The event being commemorated is known in the 1549 Prayer Book of Edward VI and the 1662 Book of Common Prayer as "The Annunciation of the (Blessed) Virgin Mary" but more accurately[who?] (as currently in the 1997 Calendar of the Church of England) termed "The Annunciation of our Lord to the Blessed Virgin Mary". It is the first of the four traditional English quarter days. The "(Our) Lady" is the Virgin Mary. The term derives from Middle English, when some nouns lost their genitive inflections. "Lady" would later gain an -s genitive ending, and therefore the name means "(Our) Lady's day". The day commemorates the tradition of archangel Gabriel's announcement to Mary that she would give birth to the Christ.
It is celebrated on 25 March each year. In the Roman Catholic Church, when 25 March falls during the Paschal Triduum, it is transferred forward to the first suitable day during Eastertide. In Eastern Orthodoxy and Eastern Catholicism, it is never transferred, even if it falls on Pascha (Easter). The concurrence of these two feasts is called Kyriopascha.
The Feast of the Annunciation is observed almost universally throughout Christianity, especially within Orthodoxy, Anglicanism, Catholicism, and Lutheranism. It is a major Marian feast, classified as a solemnity in the Catholic Church, a Festival in the Lutheran Churches, and a Principal Feast in the Anglican Communion. In Orthodox Christianity, because it announces the incarnation of Christ, it is counted as one of the 8 great feasts of the Lord, and not among the 4 great Marian feasts, although some prominent aspects of its liturgical observance are Marian.[better source needed] Two examples in liturgical Christianity of the importance attached to the Annunciation are the Angelus prayer, and especially in Roman Catholicism, the event's position as the first Joyful Mystery of the Dominican Rosary.
In England, Lady Day was New Year's Day from 1155 until 1752, when the Gregorian calendar was adopted and with it the first of January as the official start of the year. A vestige of this remains in the United Kingdom's tax year, which starts on 6 April, or "New Lady Day", i.e., Lady Day adjusted for the 11 lost days of the calendar change. Until this change Lady Day had been used as the start of the legal year. This should be distinguished from the liturgical and historical year. It appears that in England and Wales, from at least the late 14th century, New Year's Day was celebrated on 1 January as part of Yule.
As a year-end and quarter day that conveniently did not fall within or between the seasons for ploughing and harvesting, Lady Day was a traditional day on which year-long contracts between landowners and tenant farmers would begin and end in England and nearby lands (although there were regional variations). Farmers' time of "entry" into new farms and onto new fields was often this day. As a result, farming families who were changing farms would travel from the old farm to the new one on Lady Day. In 1752 England finally followed western Europe in switching to the Gregorian calendar from the Julian calendar. The Julian lagged 11 days behind the Gregorian, and hence 25 March ("Old Lady Day") became 6 April ("New Lady Day"), which assumed the role of fiscal and contractual year-beginning. (The date is significant in some of the works of Thomas Hardy, such as Tess of the d'Urbervilles and Far from the Madding Crowd, and is discussed in his 1884 essay The Dorset Farm Labourer).
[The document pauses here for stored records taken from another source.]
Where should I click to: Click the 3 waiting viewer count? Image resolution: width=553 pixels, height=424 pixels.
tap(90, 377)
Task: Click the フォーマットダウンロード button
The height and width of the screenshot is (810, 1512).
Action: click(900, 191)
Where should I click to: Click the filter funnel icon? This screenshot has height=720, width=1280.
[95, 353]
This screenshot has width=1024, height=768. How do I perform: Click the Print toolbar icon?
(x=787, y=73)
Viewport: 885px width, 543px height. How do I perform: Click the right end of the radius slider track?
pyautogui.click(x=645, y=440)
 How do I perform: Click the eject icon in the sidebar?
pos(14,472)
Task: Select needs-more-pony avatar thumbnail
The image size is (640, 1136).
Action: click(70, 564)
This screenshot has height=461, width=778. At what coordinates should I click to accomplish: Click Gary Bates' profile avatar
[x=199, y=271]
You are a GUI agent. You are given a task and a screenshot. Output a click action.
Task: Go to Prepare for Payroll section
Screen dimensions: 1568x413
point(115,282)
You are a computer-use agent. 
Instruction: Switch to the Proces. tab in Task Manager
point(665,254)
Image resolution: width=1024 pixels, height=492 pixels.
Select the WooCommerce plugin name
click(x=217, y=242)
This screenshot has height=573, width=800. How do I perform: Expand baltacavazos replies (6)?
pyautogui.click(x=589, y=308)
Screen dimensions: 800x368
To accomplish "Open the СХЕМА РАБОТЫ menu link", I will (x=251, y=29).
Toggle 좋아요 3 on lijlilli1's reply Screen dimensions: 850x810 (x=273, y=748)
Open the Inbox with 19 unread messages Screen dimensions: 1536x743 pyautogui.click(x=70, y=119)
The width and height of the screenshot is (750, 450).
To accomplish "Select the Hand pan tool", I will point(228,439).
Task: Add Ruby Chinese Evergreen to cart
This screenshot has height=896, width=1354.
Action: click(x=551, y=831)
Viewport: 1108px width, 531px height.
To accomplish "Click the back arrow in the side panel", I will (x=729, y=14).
The logic of using Lady Day as the start of the year is that it roughly coincides with Equinox (when the length of day and night is equal); many ancient cultures still use this time as the start of the new year, for example, the Iranian new year and the original Hebrew new year. In some traditions it also reckons years AD from the moment of the Annunciation, which is considered to take place at the moment of the conception of Jesus at the Annunciation rather than at the moment of his birth at Christmas.